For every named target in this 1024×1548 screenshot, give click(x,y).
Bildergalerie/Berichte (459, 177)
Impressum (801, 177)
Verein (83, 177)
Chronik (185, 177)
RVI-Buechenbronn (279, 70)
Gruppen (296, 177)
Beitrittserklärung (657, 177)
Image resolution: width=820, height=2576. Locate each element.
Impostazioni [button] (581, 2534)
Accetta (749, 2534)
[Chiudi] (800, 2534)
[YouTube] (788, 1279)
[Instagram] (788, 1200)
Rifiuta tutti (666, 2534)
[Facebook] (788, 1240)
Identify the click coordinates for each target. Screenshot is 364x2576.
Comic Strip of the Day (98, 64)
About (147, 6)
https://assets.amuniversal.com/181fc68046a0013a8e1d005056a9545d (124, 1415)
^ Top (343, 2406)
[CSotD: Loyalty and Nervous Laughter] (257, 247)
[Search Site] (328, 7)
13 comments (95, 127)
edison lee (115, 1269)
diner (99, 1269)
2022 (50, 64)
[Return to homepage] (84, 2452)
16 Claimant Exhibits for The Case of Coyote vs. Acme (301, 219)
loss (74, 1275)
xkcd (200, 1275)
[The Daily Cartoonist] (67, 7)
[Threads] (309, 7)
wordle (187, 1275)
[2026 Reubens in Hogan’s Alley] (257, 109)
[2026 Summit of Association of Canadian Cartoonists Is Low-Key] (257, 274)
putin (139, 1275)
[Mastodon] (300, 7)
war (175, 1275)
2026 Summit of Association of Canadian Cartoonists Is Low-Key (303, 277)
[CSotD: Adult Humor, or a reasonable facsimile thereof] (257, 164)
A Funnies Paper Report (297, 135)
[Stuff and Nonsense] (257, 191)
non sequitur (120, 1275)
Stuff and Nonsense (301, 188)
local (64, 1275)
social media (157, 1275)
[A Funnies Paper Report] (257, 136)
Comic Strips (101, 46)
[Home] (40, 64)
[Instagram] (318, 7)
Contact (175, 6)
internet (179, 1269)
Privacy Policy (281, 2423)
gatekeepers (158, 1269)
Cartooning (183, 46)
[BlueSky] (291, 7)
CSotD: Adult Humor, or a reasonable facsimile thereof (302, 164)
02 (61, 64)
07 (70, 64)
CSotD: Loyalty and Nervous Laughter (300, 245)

▶ Task goal
Reproduce exactly the lines that run from the start of the records to the line with "[Facebook] (788, 1240)", both included.

▶ Response to the task
For every named target in this 1024×1548 screenshot, give click(x,y).
Bildergalerie/Berichte (459, 177)
Impressum (801, 177)
Verein (83, 177)
Chronik (185, 177)
RVI-Buechenbronn (279, 70)
Gruppen (296, 177)
Beitrittserklärung (657, 177)
Image resolution: width=820, height=2576. Locate each element.
Impostazioni [button] (581, 2534)
Accetta (749, 2534)
[Chiudi] (800, 2534)
[YouTube] (788, 1279)
[Instagram] (788, 1200)
Rifiuta tutti (666, 2534)
[Facebook] (788, 1240)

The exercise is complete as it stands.